Saved data entries:
- Opening Delimiter -

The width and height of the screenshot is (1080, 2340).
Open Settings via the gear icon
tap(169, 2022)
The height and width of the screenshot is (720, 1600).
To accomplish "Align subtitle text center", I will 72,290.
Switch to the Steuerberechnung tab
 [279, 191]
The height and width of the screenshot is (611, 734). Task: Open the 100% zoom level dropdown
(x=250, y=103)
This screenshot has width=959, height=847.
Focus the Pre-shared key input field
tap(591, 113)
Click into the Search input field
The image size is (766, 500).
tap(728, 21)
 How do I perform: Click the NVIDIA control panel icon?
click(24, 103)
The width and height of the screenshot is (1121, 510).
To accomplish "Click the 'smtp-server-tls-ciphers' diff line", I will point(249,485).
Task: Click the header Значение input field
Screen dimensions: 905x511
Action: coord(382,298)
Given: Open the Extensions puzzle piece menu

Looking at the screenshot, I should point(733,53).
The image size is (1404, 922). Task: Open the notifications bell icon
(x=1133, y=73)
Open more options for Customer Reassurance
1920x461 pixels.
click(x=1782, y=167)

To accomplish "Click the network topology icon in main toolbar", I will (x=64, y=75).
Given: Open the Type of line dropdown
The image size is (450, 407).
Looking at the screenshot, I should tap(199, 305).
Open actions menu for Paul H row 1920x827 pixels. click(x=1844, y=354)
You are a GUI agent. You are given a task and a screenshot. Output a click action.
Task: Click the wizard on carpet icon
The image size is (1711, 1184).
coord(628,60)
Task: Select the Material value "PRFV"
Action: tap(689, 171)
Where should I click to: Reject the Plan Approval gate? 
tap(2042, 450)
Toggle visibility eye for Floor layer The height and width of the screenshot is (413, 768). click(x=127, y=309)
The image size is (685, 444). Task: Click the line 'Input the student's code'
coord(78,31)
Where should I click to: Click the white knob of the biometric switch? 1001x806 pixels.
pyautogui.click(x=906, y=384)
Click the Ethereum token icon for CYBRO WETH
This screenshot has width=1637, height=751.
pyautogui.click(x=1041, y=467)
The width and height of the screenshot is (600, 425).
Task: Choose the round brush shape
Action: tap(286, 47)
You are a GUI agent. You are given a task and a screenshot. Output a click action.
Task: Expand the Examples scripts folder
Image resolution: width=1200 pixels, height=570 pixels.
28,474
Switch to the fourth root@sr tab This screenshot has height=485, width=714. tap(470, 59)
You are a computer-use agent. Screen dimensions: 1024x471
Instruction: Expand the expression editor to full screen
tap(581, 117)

- Closing Delimiter -

From the entries above, return exactly the line containing "Given: Open the Extensions puzzle piece menu", the line containing "Task: Click the wizard on carpet icon", and all lines between, and nothing else.

Your response:
Given: Open the Extensions puzzle piece menu

Looking at the screenshot, I should point(733,53).
The image size is (1404, 922). Task: Open the notifications bell icon
(x=1133, y=73)
Open more options for Customer Reassurance
1920x461 pixels.
click(x=1782, y=167)

To accomplish "Click the network topology icon in main toolbar", I will (x=64, y=75).
Given: Open the Type of line dropdown
The image size is (450, 407).
Looking at the screenshot, I should tap(199, 305).
Open actions menu for Paul H row 1920x827 pixels. click(x=1844, y=354)
You are a GUI agent. You are given a task and a screenshot. Output a click action.
Task: Click the wizard on carpet icon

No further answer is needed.